2. You Only do Half Lifts
Men do this sort of thing all the time. They say they can do 100 pull ups or bench X amount and other men look at them cross-eyed, then when it comes time to prove it you see the guy only touches the pull-up bar with his forehead and doesn’t get his chin over, or he only benches half way and doesn’t bring the bar to his chest. Women can be just as guilty when working out. Women make the mistake out of inexperience as opposed to a desire to look good by supposedly doing more reps.
3. Not Keeping Your Back Straight when Doing Squats
Not keeping certain things level or straight is one of the more typical rookie mistakes at the gym. You are supposed to try to keep your back as straight as possible and get low without losing your balance. You then hold it half a second and slowly rise again without jerking up or forwards. You do have to bend your back a little, especially if you get near the floor because your lower back will be bent a little, but you are not supposed to just go with it. You are supposed to try to keep things as straight as possible.

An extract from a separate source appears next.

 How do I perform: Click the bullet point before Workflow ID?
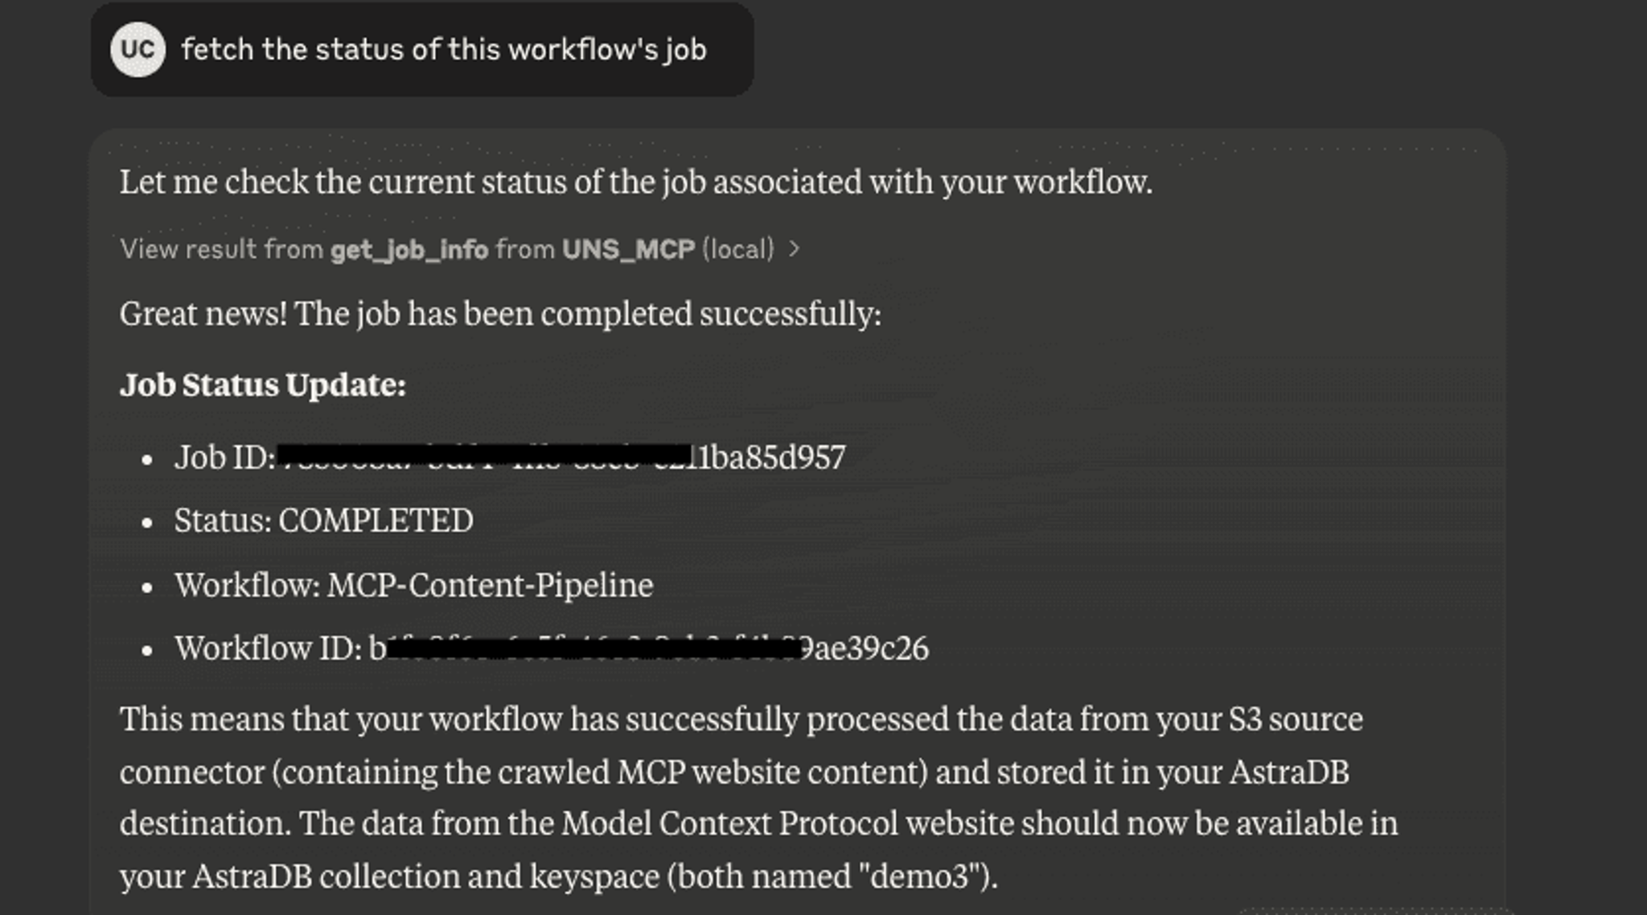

4. Doing Too Much in One Day
Some people try exercising and hate it, but then once they are in the groove they want to keep going. They do too much and the day after they are in agony and cannot work out again for two weeks. It may feel nice when you are actually in the flow, but do not overdo it because your body will make you pay over the coming week. Take it reasonably slow and make sure you stretch before and after your workout. A massage on your hardest-worked muscles will also help stop any aching the day after.
5. Jerking Movements
We do them because it makes the moves easier and takes a little less effort than fully investing your muscles in the move. Sadly, it shortchanges your muscles so they do not work out as well, and jerking and yanking leads to repetitive strain injuries that can be intensely painful.
6. Holding Your Breath
You actually get this one from childhood. As a child you have little power or control over your own strength, and some children concentrate by holding their breath a little. You do it too when somebody whispers, “Listen” you find you automatically hold your breath without thinking so you can concentrate on what you may hear. Holding your breath during exercises, especially endurance stuff, is common--but not recommended.
7. Not Standing with Your Feet Wide Enough Apart
Some people are confused by the term “Shoulder width apart.” It means that if a javelin were to fall from directly above you and go through your shoulder, it would hit your foot as it reached the floor. It is a recommended stance, but it is up to you to make yourself comfortable. Some people need their feet wider apart because of the shape of their legs.
Follow these few tips and you can look like a professional even on your first day at the gym. What rookie mistakes did you make when you first started going to a gym?